Prompt
Whenever "Given" occurs in a line of the material, list that line.

Data shown
>>>>
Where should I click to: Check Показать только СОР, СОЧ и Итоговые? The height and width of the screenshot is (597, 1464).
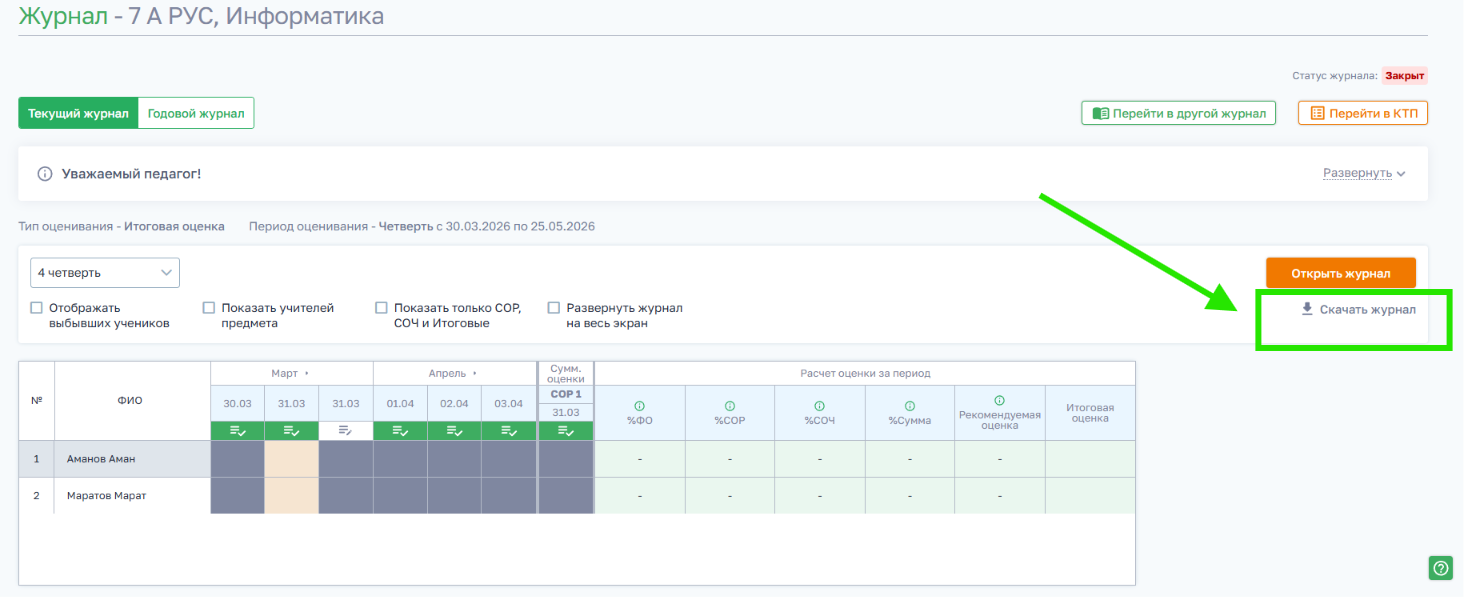point(381,308)
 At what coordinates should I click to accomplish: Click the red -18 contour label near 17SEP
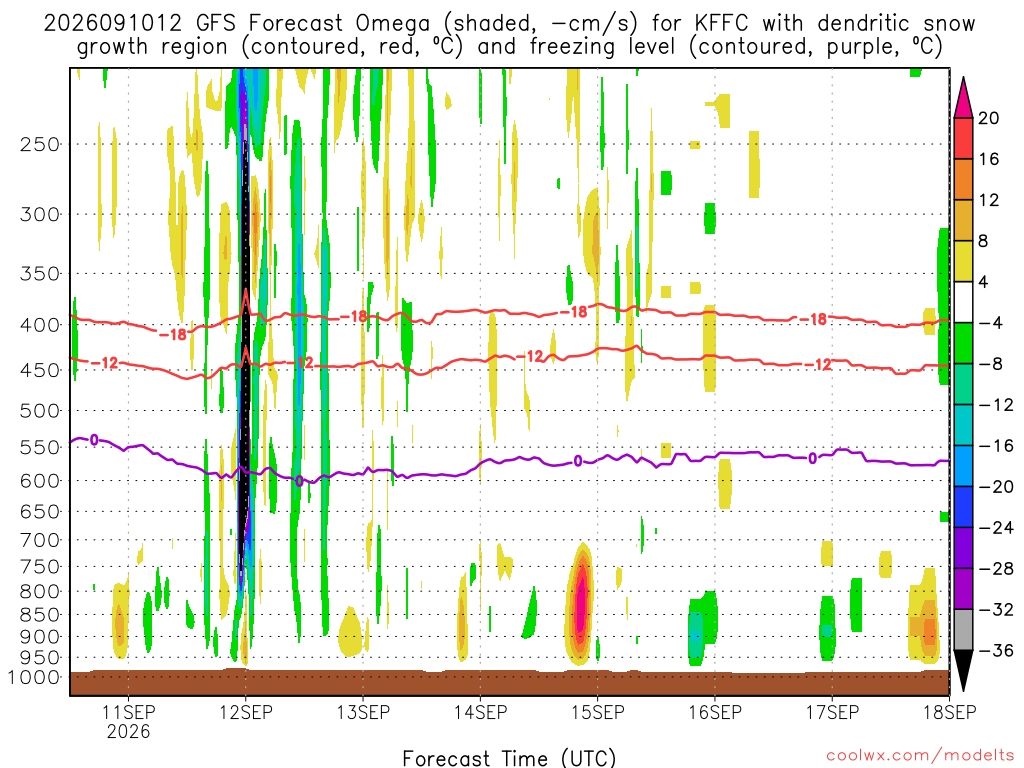point(814,319)
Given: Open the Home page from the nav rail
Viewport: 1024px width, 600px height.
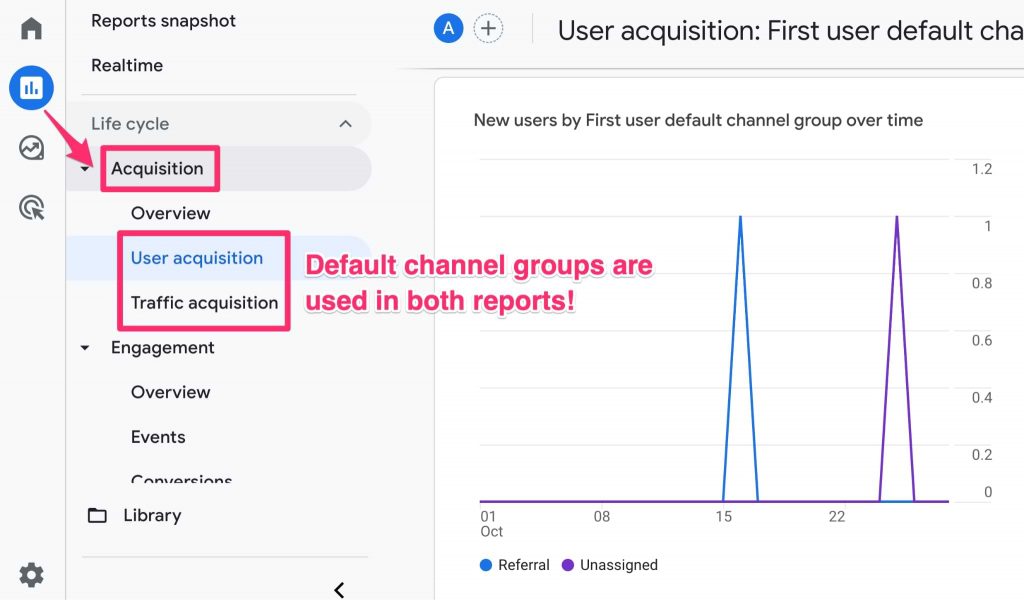Looking at the screenshot, I should 31,29.
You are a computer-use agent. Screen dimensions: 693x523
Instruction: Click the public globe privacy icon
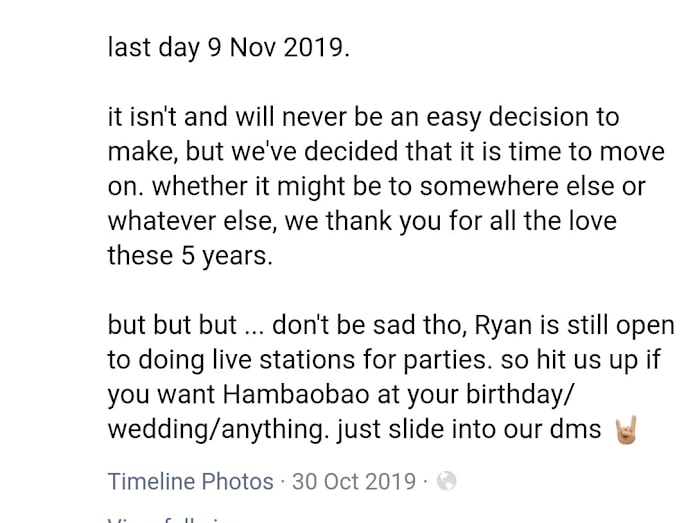pos(447,481)
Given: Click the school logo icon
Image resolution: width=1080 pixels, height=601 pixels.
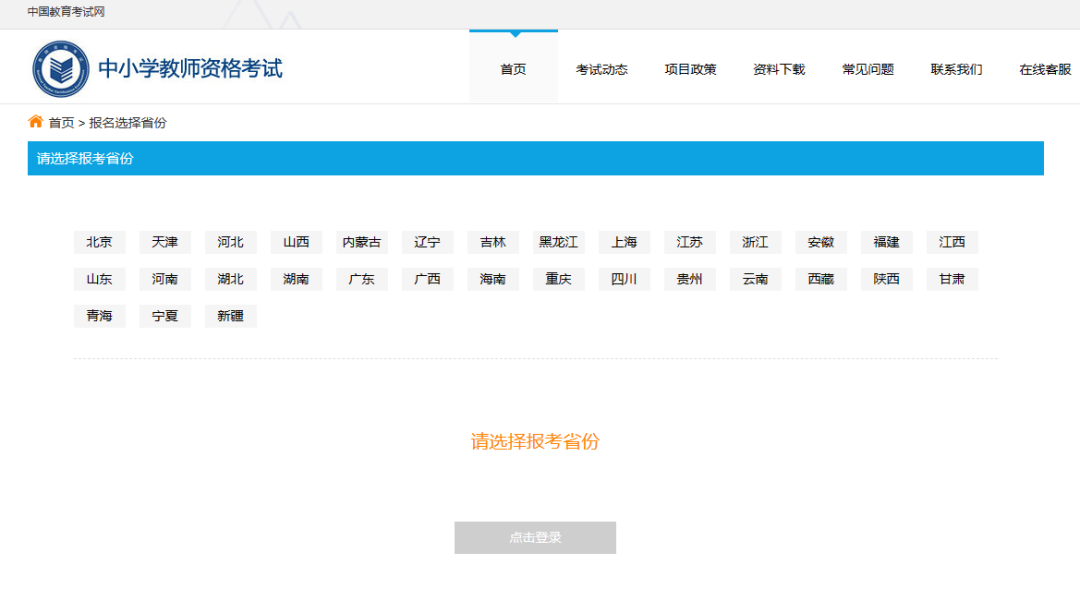Looking at the screenshot, I should click(x=60, y=66).
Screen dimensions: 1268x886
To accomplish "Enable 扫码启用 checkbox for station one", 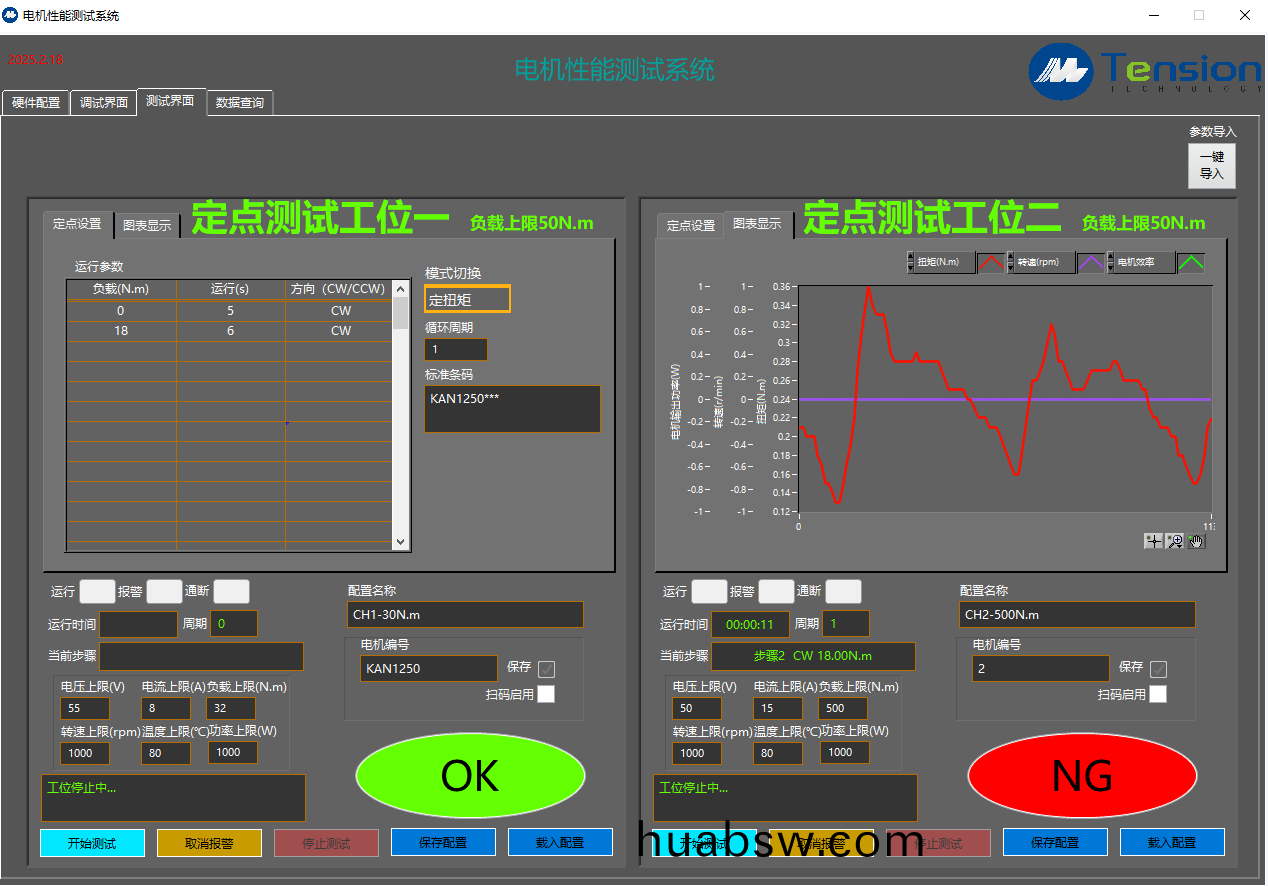I will [546, 694].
<<<<
Task output
Given: Open the Home page from the nav rail
Given: Click the school logo icon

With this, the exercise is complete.